What are object pools?

Object pools are a design pattern that allows re-use of expensive objects. The point of an object pool is to avoid re-initializing expensive objects. Typically this works by creating an array to hold your objects then initializing, say 10 of them right up front. When you need one of these objects (like a database connection), you just grab it from the pool (you check it out like a book at the library) and when you are done you give it back.

This technique used to be much more common than it is now because machines used to have much less memory and in some languages the creation of objects was expensive. In Java this is no longer the case and you should almost always NOT use object pools because it is very cheap to initialize most objects.

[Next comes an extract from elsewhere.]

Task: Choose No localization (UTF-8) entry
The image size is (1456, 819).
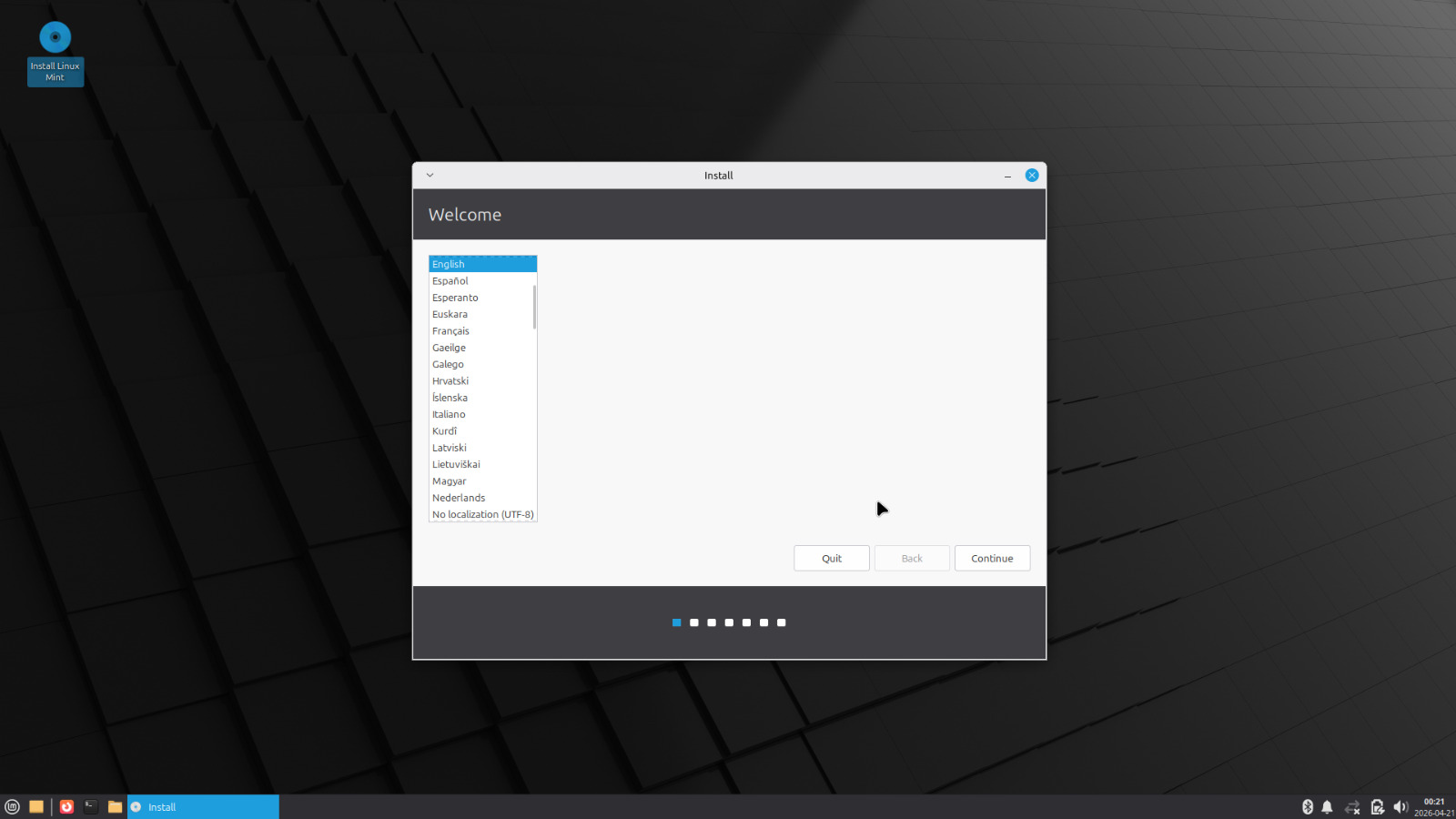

What is wrong with object pools?

The problem with object pools in modern Java apps is twofold: firstly objects are generally cheap to create and clean up negating the benefit of this design pattern, and secondly, it increases the old generation heap usage in way that the memory cannot ever be freed, thus increasing memory pressure and causing smaller more frequent garbage collection cycles (leading to more GC pauses and CPU usage).

There are also some more general issues with object pools (not just for Java apps). When you have an object pool you must make sure that two threads cannot use the same object the pool simultaneously, so now you must maintain synchronization. As we all know synchronization can be expensive and object pool access must synchronized across threads.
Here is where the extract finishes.